Estrogen-priming can enhance progesterone's anti-seizure effects in part by increasing hippocampal levels of allopregnanolone.

Estrogen can be proconvulsant, while progesterone and its metabolite allopregnanolone typically have anti-seizure effects. We investigated whether estrogen-priming also has anti-seizure effects by altering progesterone's metabolism to allopregnanolone, or levels of brain-derived neurotrophic factor (BDNF), in the hippocampus. Two experiments investigated effects of different estrogen-priming regimen (Experiment 1--10 microg; Experiment 2--2 microg) on pentylenetetrazole (PTZ)-induced seizures and levels of estrogen, progesterone and allopregnanolone in plasma and hippocampus. In Experiment 1, ovariectomized (ovx) rats were administered sesame oil vehicle or 10 microg 17beta-estrogen at hour 0. Forty-four hours later, progesterone (500 microg; s.c.) or vehicle was administered. At hour 47, PTZ (70 mg/kg i.p.) was administered.

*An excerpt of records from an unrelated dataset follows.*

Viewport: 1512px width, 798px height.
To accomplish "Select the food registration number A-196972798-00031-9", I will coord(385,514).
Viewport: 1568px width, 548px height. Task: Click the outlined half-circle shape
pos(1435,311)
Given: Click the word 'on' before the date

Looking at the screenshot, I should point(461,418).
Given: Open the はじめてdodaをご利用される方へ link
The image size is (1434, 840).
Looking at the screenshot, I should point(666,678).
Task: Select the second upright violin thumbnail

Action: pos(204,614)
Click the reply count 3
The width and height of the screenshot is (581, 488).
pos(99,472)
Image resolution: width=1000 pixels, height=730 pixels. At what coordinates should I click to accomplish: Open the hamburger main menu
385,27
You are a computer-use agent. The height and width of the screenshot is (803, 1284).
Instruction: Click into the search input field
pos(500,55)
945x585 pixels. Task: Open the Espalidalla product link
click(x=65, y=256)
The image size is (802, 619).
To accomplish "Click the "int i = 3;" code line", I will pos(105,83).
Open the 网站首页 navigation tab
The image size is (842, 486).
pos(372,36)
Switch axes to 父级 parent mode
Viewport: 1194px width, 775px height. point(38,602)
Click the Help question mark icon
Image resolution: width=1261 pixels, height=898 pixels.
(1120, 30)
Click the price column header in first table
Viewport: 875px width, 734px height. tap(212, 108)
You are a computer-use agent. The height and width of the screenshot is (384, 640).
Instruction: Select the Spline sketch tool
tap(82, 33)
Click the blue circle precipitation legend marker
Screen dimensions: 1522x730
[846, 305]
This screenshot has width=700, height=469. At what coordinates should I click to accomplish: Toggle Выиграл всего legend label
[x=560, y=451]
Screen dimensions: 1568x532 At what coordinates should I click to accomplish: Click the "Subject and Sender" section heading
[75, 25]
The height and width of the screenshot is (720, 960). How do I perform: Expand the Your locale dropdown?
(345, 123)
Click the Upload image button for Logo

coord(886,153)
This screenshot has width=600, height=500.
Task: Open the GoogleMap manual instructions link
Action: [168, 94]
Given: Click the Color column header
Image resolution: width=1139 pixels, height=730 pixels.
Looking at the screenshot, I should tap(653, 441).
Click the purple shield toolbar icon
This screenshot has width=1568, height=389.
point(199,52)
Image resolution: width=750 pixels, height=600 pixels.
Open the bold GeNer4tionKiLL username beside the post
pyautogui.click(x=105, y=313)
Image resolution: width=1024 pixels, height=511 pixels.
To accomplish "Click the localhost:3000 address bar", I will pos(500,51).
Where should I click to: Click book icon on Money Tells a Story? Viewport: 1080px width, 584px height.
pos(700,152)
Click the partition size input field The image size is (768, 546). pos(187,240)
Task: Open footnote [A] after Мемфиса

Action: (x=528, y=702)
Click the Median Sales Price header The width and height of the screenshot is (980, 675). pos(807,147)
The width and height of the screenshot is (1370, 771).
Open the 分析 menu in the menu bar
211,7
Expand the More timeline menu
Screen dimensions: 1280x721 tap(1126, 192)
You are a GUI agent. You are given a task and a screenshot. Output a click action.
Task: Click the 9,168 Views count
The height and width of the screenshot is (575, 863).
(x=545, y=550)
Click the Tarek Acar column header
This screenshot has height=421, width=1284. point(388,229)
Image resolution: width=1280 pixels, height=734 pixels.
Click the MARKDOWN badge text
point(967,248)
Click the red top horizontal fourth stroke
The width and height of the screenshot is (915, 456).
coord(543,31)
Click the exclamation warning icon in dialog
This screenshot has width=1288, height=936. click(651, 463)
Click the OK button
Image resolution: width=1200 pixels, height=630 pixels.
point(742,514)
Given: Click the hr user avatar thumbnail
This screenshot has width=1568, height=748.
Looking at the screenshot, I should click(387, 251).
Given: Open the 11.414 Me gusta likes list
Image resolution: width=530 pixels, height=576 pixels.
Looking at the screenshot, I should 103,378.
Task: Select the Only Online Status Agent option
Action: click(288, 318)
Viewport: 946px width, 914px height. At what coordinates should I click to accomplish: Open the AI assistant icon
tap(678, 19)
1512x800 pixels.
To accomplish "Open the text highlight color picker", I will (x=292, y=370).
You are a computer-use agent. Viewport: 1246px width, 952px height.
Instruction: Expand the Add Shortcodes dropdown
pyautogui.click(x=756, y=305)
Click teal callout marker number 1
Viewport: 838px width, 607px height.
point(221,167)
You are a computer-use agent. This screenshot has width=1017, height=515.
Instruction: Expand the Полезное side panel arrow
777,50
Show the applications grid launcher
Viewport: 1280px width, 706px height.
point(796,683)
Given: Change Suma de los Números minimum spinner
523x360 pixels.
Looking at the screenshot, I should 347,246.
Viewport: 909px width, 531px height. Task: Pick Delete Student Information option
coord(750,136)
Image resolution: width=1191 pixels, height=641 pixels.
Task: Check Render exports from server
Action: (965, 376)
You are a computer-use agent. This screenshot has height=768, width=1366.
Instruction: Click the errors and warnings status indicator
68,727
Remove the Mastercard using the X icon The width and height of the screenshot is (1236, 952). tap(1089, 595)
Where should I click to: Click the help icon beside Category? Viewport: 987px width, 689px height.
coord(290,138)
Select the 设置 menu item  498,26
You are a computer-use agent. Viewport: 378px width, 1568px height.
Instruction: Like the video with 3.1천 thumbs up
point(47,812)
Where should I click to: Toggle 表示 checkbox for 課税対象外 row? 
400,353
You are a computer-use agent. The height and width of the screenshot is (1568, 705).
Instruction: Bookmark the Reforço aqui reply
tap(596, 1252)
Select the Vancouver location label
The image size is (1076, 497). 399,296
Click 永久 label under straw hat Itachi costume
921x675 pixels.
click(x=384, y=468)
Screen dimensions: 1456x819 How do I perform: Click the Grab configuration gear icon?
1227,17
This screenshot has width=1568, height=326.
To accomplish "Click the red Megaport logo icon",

For Experiment 2, a similar protocol was used except that ovx rats were administered vehicle or 2 microg 17beta-estradiol at hours 0 and 24. Progesterone, alone or in conjunction with either 10 or 2 microg estrogen-priming, tended to increase the latency to, and significantly reduced the number of, tonic seizures and elevated levels of progestins in hippocampus and plasma. Two, but not 10, micrograms of estrogen alone had anti-seizure effects and increased levels of allopregnanolone in the hippocampus. BDNF levels in the hippocampus were increased by estrogen-priming, but reduced by progesterone administration. Thus, estrogen may have anti-seizure effects by enhancing formation of allopregnanolone.